_Stated task:_
Filter the data below and copy out every line that contains the string "target", treating uppercase and lowercase as distinct.

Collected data

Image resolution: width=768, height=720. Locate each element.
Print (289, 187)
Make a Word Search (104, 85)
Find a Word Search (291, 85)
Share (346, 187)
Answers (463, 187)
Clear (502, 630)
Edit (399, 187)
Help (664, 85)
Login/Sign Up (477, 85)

---

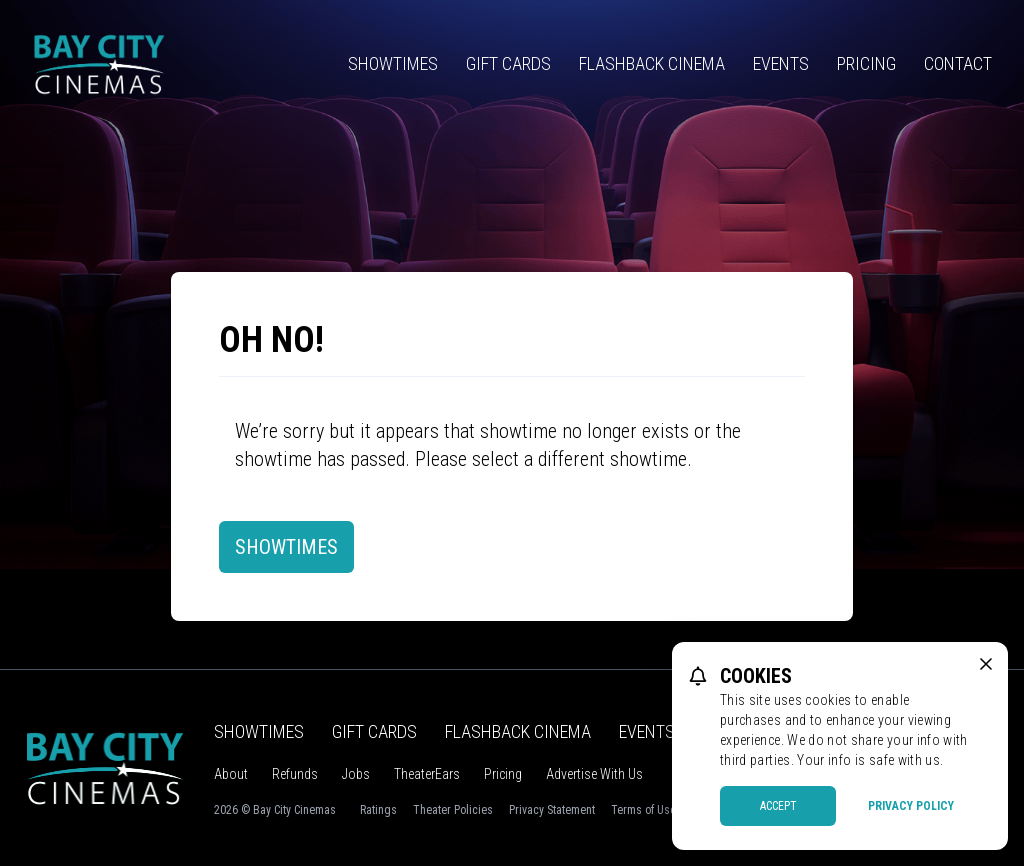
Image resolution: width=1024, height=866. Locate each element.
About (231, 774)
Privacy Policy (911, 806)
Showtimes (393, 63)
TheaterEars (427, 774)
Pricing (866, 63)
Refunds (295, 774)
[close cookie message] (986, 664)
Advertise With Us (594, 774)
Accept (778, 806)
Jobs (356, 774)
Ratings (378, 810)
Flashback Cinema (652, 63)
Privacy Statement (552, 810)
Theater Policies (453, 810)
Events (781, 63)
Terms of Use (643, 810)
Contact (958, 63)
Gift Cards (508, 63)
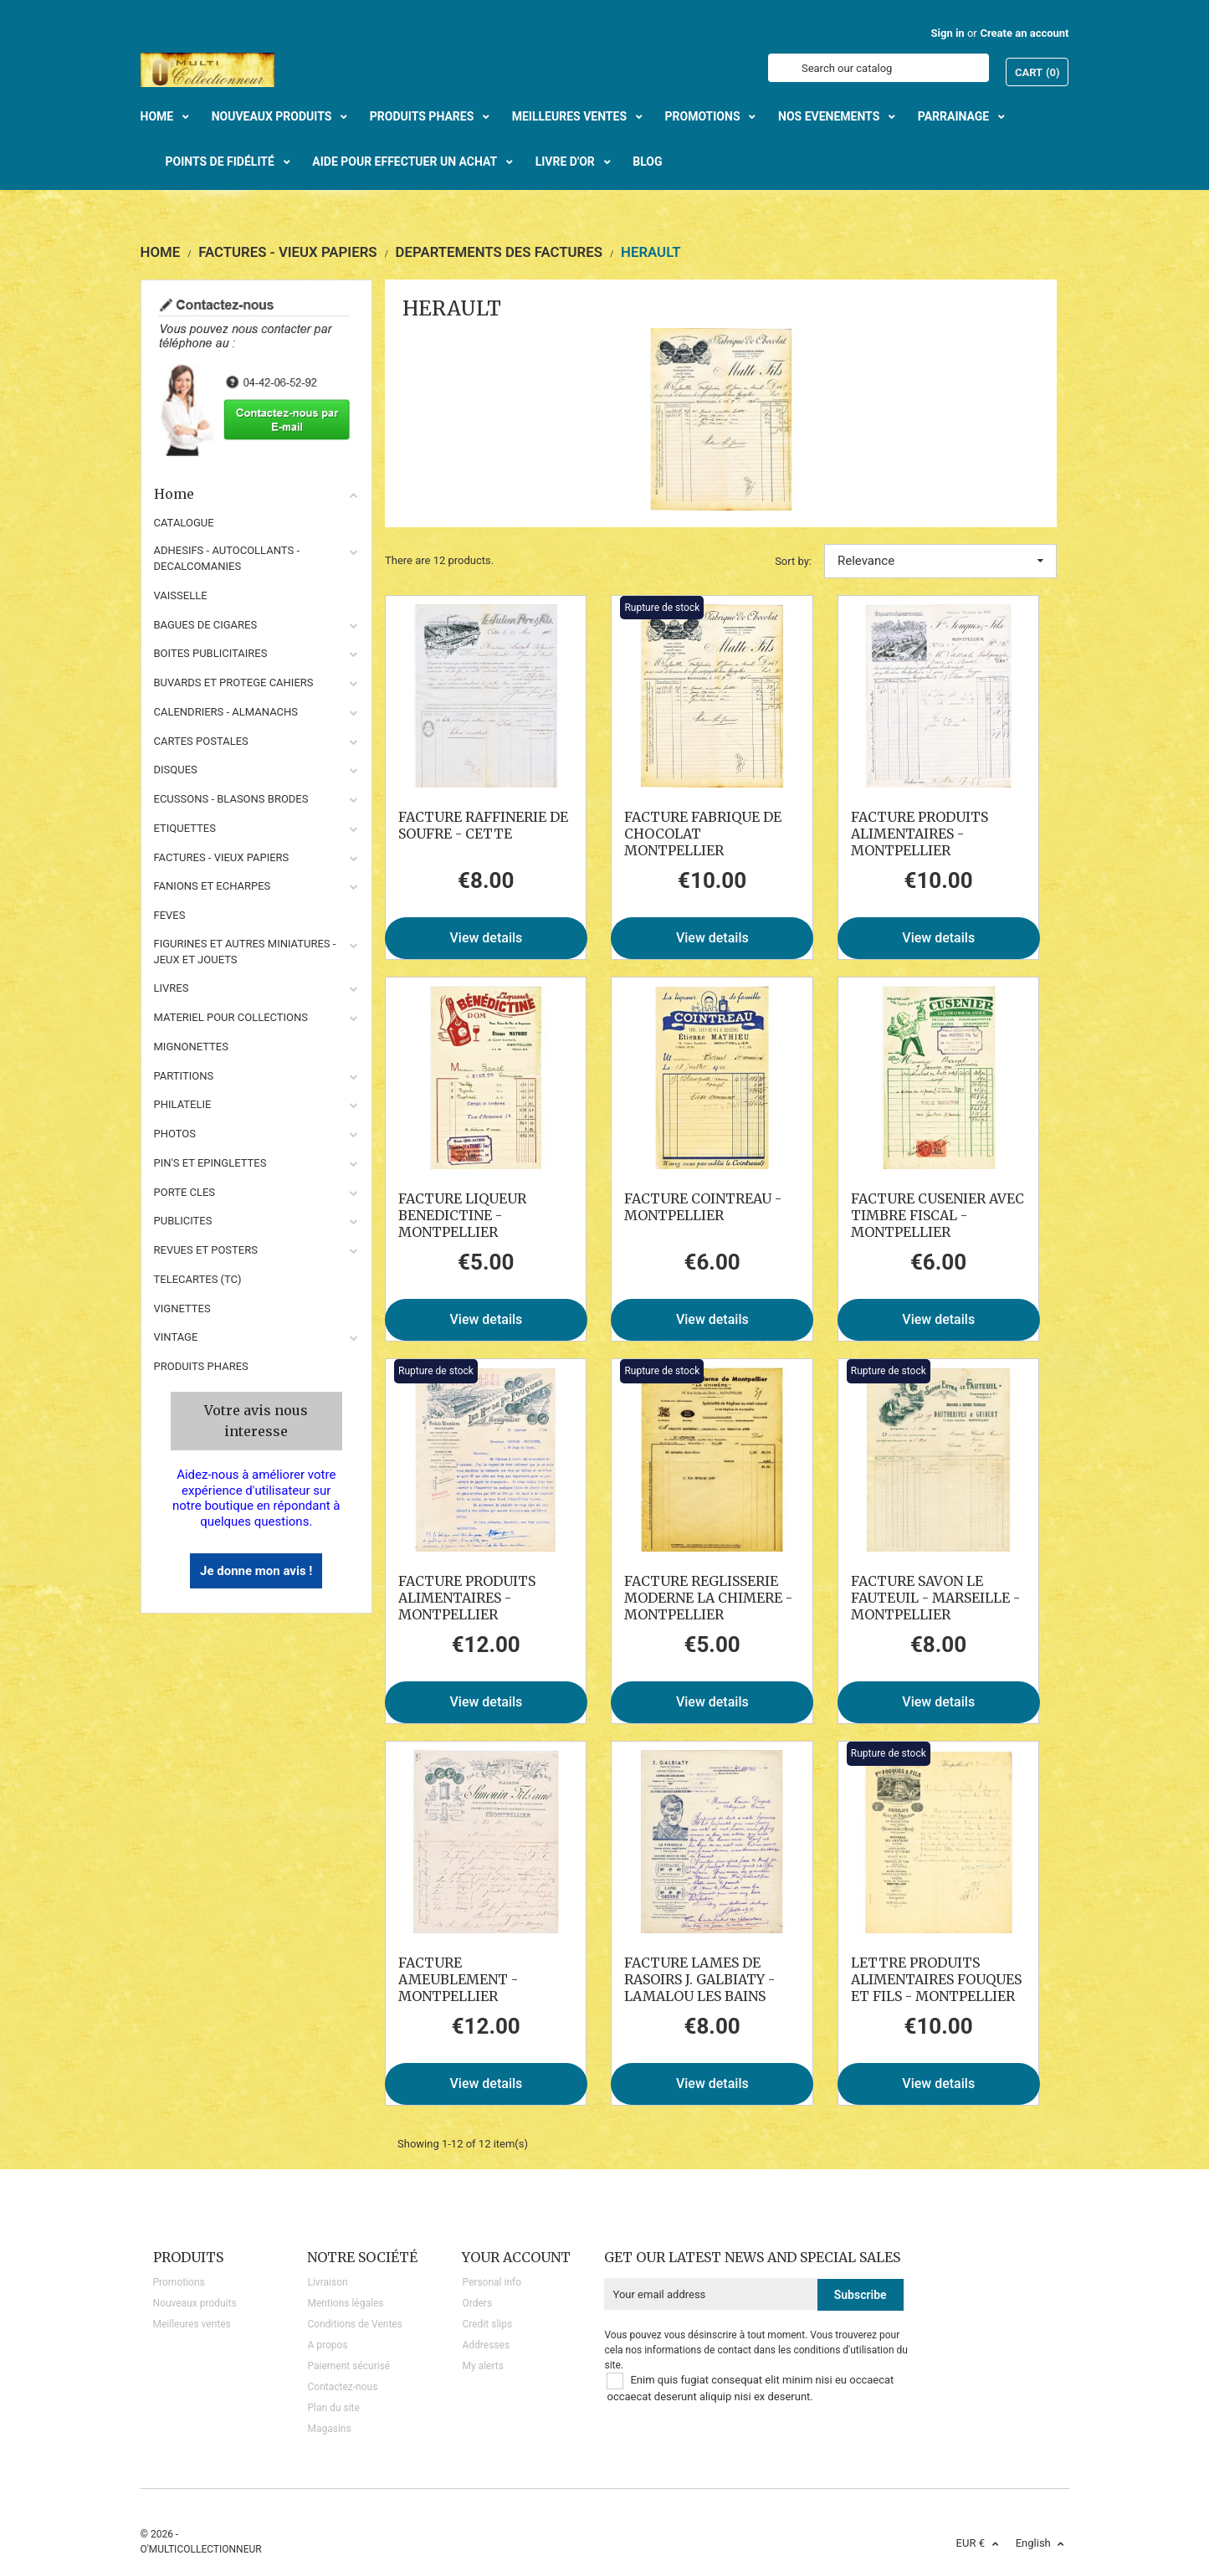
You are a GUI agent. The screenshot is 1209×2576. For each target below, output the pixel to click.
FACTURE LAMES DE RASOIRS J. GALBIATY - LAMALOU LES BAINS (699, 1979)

--

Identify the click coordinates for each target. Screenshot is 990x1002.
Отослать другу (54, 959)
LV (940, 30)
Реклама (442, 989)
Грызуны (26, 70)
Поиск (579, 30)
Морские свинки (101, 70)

_Worked solution:_
You are a GUI agent. The screenshot is 1209×2576. For each target below, output the pixel to click.
Identify the click coordinates for each target. Screenshot is 990x1002.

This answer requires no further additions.